Go back to basics. The best way for photographers to improve their photography is to stop spending money on the latest camera gear and, instead, get solid training in the basics of art: Take a community college class in drawing, and then another one in colour theory, and finally one in basic design. Your pictures will become immeasurably better as a result.
How to hand colour your photographs
Now that you know the what and why, Bob kindly agreed to show you, step by step, how he does a hand-coloured photograph, from start to finished. Prepare to be astonished… Take it away, Bob!
This 8×10-inch black and white photo of summer leaves was shot on Tri-X and developed in Rodinal, a good combination for hand coloring, and printed on Luminos Charcoal paper, which, sadly, is no longer available. Here it’s taped to a work table to be colored.
I use regular artist acrylic paints and brushes for my work.
After quickly sealing the surface of the photo with clear matte acrylic medium and letting it dry, I begin by painting areas of transparent yellow acrylic on the leaves….
..Then I start mixing darker olive green into some of the other leaves.
At this point the image looks a little ragged.
I pick up a wash of ultramarine blue and clear medium on a brush; the color is an excellent one for darkening and deepening shadow areas.
At this point I’m just incrementally adding color, drying the paint, stepping back, taking a look, and adding some more.
Here I’ve just painted in some burnt sienna, a good warm reddish color, in some of the leafs. This really adds some subtle sparkle.

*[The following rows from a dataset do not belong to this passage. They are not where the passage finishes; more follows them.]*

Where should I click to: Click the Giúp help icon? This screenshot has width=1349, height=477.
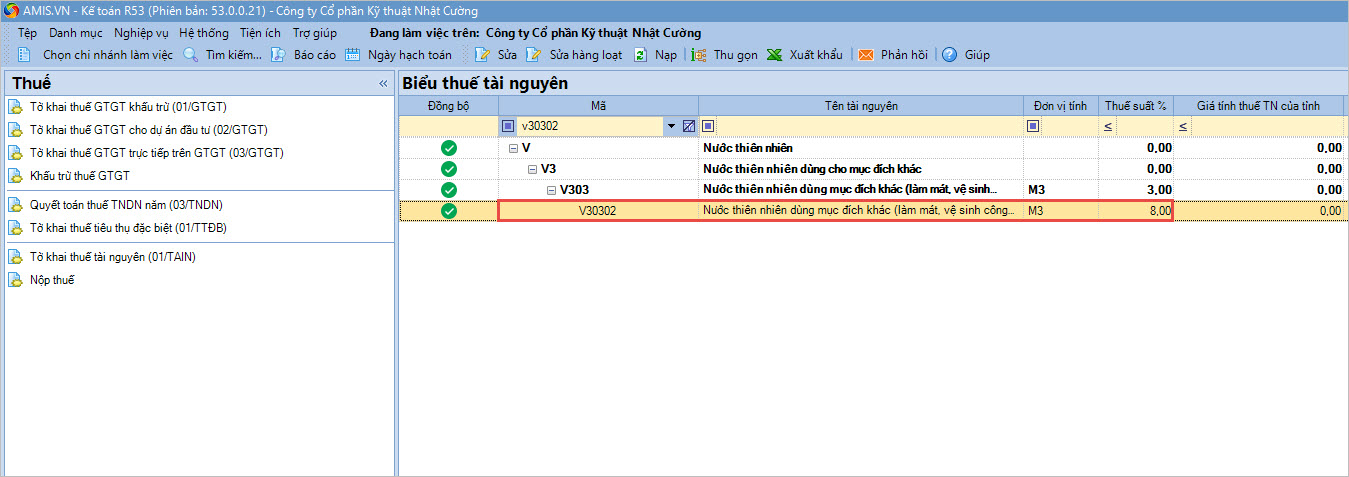coord(950,55)
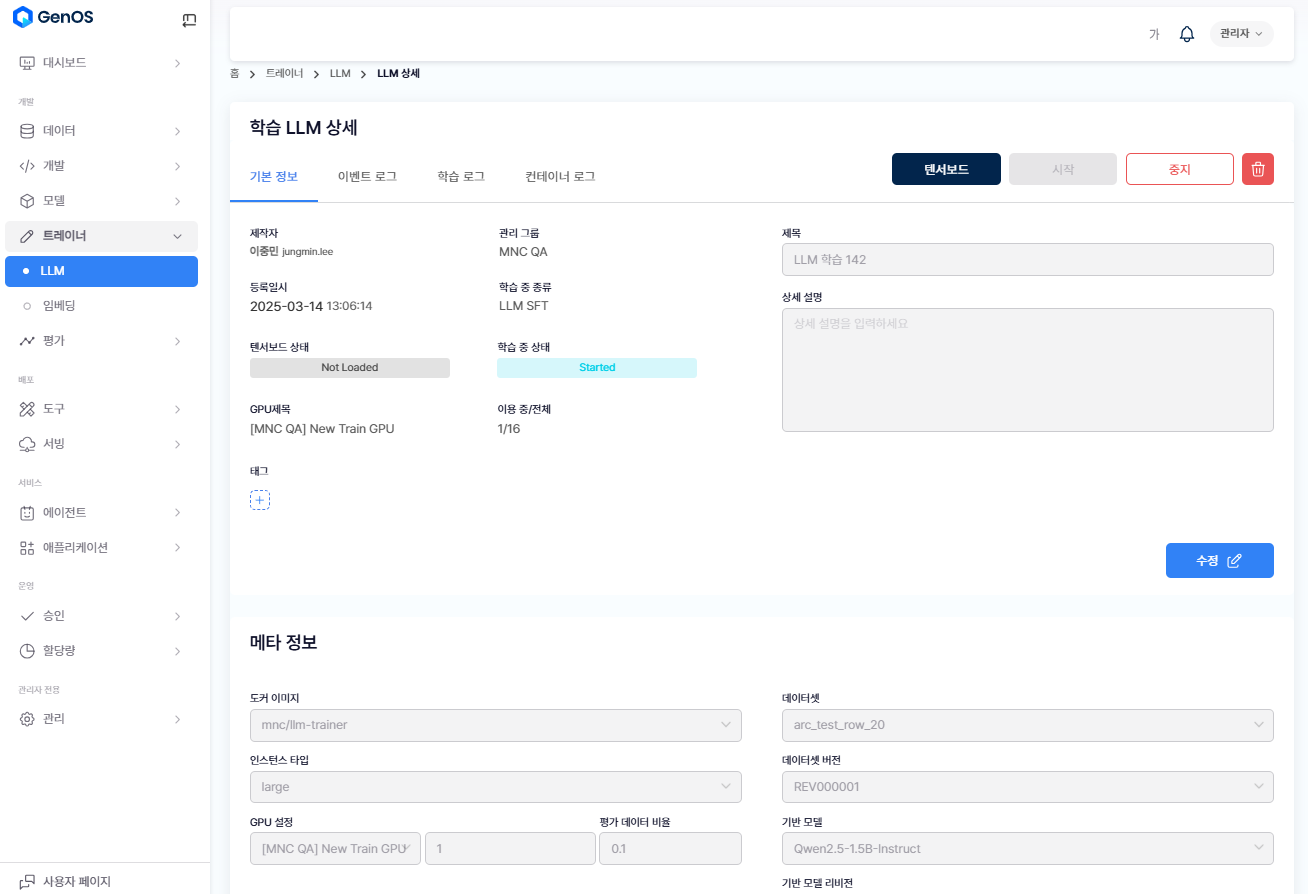1308x894 pixels.
Task: Switch to the 학습 로그 tab
Action: click(x=461, y=177)
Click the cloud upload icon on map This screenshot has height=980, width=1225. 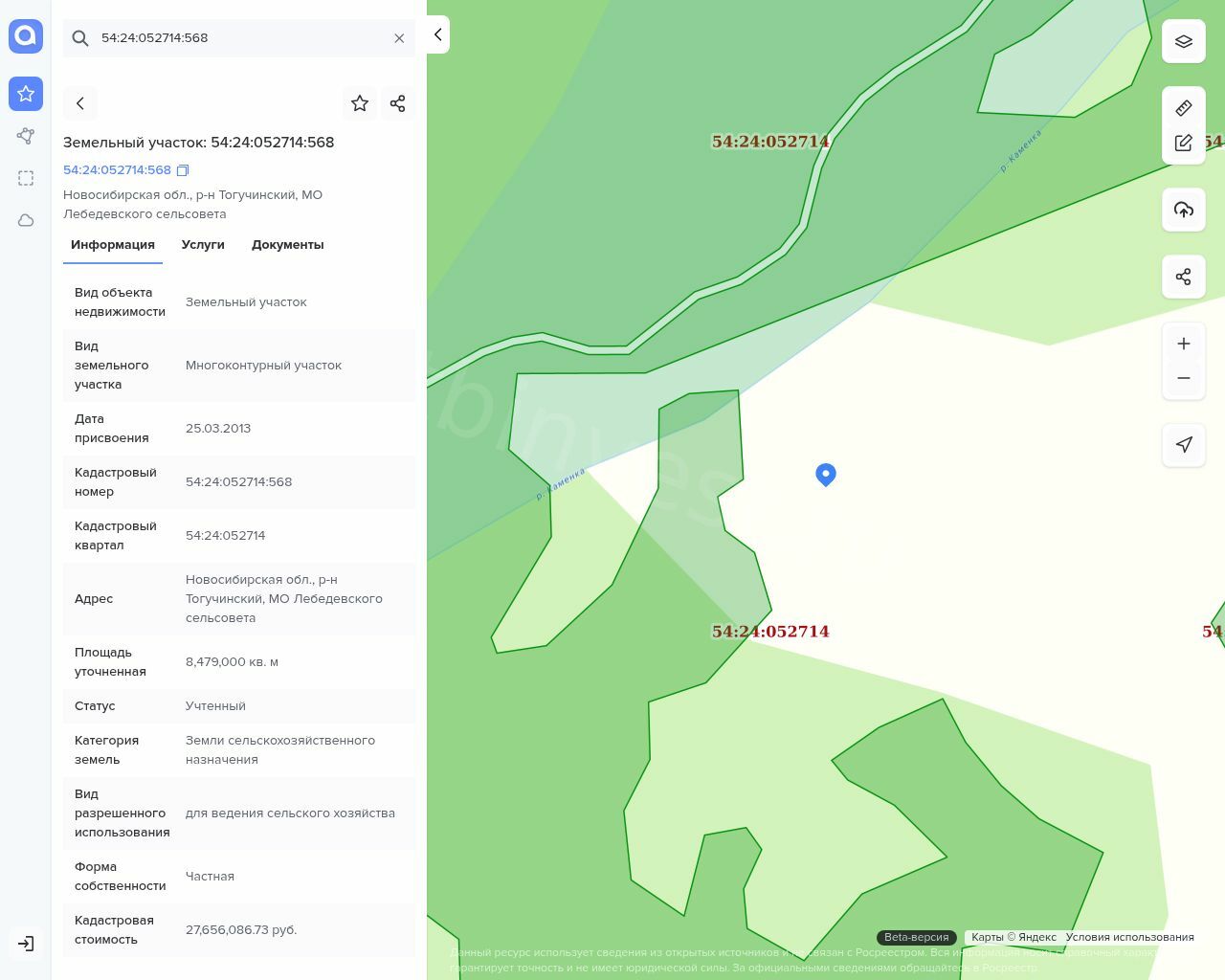1183,210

I sign my work on the front, in paint.
The final product.
About Bob Keefer
Bob has a degree in the study of religion from Harvard University. He’s been a newspaper writer for 30 years and now writes about art for The Register-Guard in Eugene, Oregon. In 2006 he was a fellow at National Endowment for the Arts workshop on theater and musical theatre. He crafts fine hand-colored photographs the old-fashioned way, using film. He uses a chemical darkroom, fiber-based paper and artist’s paints, without using Photoshop or any such new-fangled technology. No PhotoShop involved. Each resulting print is a unique work of art.